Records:
§
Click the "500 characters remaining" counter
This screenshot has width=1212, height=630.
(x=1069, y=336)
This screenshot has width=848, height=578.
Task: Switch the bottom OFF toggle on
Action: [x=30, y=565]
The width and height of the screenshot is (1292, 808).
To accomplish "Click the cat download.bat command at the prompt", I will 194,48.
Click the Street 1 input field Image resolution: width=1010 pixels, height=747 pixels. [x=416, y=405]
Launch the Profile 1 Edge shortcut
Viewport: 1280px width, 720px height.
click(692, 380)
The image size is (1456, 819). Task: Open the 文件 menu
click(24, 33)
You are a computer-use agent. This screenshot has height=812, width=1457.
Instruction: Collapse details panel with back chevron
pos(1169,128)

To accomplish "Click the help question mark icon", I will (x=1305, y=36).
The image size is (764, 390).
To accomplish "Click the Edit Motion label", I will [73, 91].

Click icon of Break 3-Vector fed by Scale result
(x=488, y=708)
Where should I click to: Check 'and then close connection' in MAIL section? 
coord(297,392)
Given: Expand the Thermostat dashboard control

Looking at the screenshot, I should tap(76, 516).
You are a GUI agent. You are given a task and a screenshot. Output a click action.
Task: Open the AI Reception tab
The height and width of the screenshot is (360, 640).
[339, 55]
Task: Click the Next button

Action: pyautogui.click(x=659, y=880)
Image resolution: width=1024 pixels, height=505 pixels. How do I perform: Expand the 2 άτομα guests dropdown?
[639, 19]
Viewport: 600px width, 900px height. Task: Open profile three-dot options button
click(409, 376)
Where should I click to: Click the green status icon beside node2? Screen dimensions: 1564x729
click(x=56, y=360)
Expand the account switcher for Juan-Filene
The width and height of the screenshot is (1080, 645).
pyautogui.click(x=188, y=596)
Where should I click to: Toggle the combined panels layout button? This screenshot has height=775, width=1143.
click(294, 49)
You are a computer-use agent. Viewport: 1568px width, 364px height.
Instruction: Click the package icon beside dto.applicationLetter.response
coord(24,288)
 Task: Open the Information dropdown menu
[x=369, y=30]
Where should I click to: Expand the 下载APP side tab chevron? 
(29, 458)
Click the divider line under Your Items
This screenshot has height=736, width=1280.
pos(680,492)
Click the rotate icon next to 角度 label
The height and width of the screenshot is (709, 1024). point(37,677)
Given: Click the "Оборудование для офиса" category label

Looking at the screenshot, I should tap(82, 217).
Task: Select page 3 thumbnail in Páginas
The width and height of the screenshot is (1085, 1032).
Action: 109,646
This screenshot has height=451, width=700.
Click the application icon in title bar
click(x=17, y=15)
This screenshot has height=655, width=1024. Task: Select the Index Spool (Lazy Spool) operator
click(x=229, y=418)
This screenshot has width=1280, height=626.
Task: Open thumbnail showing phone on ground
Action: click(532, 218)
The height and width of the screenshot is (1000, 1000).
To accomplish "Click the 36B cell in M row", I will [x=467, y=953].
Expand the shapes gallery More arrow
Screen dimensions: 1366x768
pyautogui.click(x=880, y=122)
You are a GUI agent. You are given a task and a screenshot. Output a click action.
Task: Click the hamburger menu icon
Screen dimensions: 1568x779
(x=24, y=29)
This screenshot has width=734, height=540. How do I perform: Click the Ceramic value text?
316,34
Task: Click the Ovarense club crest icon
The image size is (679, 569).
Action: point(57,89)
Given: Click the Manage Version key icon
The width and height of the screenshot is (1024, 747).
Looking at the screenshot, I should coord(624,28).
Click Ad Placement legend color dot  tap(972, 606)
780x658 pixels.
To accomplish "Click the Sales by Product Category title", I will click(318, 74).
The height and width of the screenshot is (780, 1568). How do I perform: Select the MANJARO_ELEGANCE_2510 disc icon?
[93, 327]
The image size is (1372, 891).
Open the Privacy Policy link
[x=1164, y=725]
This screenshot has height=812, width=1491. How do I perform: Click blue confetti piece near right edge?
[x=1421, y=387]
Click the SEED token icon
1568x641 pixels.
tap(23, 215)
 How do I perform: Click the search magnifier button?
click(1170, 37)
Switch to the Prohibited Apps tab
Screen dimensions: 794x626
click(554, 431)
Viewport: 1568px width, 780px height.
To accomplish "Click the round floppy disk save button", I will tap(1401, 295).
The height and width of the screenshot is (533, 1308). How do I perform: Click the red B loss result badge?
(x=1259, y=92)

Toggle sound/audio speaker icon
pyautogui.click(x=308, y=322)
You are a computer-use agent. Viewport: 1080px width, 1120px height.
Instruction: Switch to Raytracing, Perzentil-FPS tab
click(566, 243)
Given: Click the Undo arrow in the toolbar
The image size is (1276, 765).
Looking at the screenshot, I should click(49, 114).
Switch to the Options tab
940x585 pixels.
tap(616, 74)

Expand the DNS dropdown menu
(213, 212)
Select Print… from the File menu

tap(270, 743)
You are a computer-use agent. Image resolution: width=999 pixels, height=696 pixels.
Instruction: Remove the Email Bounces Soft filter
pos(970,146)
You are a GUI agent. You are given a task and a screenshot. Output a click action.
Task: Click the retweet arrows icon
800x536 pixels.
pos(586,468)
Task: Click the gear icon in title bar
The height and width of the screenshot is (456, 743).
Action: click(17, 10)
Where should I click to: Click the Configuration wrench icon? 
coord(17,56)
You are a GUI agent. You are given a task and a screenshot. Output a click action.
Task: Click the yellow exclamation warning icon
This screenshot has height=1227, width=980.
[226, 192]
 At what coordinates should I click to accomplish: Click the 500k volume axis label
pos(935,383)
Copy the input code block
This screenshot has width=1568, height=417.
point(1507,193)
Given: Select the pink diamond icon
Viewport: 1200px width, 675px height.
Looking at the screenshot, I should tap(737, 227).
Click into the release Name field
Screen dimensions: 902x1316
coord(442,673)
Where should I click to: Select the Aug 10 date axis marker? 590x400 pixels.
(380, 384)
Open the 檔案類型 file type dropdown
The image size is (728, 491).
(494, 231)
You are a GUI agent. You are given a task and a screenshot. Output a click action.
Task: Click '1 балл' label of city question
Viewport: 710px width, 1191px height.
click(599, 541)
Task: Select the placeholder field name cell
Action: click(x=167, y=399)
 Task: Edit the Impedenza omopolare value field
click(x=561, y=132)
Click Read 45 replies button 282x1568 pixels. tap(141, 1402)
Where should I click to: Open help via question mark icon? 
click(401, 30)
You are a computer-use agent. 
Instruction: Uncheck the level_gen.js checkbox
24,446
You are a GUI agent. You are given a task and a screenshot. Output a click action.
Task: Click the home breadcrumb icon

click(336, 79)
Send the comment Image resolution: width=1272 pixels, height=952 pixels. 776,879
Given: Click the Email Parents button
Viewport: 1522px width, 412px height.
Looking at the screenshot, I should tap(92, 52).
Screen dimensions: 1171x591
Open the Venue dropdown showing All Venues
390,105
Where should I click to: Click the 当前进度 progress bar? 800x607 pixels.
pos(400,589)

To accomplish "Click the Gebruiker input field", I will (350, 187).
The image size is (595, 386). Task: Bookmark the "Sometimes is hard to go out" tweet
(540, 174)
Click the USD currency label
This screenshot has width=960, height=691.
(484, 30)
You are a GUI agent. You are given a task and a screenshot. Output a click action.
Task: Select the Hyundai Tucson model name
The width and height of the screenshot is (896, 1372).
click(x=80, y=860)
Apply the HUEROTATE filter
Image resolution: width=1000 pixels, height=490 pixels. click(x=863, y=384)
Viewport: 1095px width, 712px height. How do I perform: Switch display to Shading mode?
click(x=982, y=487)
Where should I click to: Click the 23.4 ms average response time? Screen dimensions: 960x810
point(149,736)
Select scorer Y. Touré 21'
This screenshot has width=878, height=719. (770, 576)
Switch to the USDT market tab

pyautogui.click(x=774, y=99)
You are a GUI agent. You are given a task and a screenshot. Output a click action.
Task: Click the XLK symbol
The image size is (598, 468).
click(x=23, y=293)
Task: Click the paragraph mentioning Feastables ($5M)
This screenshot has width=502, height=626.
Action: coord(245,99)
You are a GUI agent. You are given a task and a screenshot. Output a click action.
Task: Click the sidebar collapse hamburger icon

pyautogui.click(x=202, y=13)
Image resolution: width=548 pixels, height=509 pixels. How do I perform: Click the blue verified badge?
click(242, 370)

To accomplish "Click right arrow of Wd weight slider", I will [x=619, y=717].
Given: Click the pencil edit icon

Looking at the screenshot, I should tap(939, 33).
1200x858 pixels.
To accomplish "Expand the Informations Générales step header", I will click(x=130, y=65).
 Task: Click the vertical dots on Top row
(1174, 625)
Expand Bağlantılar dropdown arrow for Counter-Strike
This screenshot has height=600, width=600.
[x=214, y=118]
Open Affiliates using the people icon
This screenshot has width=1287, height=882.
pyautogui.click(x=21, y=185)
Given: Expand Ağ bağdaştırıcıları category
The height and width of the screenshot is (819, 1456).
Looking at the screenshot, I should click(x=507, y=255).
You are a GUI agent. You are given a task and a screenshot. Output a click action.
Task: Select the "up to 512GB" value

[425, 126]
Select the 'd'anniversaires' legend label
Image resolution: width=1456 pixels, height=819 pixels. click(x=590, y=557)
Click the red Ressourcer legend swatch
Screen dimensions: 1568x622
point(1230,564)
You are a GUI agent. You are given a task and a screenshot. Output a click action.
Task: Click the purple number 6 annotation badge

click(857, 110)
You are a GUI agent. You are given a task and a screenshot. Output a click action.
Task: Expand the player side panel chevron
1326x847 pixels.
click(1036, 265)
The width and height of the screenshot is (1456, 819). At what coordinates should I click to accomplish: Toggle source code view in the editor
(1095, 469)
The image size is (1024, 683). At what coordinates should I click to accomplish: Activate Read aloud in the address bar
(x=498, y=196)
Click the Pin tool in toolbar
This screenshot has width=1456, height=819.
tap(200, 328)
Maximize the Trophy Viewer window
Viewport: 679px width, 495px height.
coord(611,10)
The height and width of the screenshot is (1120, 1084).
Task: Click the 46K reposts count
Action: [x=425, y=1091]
§
Render the data from its first line through the line containing "I will 194,48.", inclusive, as a JSON list of strings with one string per line and no blank lines.

**Result for this exercise:**
[
  "Click the \"500 characters remaining\" counter",
  "This screenshot has width=1212, height=630.",
  "(x=1069, y=336)",
  "This screenshot has width=848, height=578.",
  "Task: Switch the bottom OFF toggle on",
  "Action: [x=30, y=565]",
  "The width and height of the screenshot is (1292, 808).",
  "To accomplish \"Click the cat download.bat command at the prompt\", I will 194,48."
]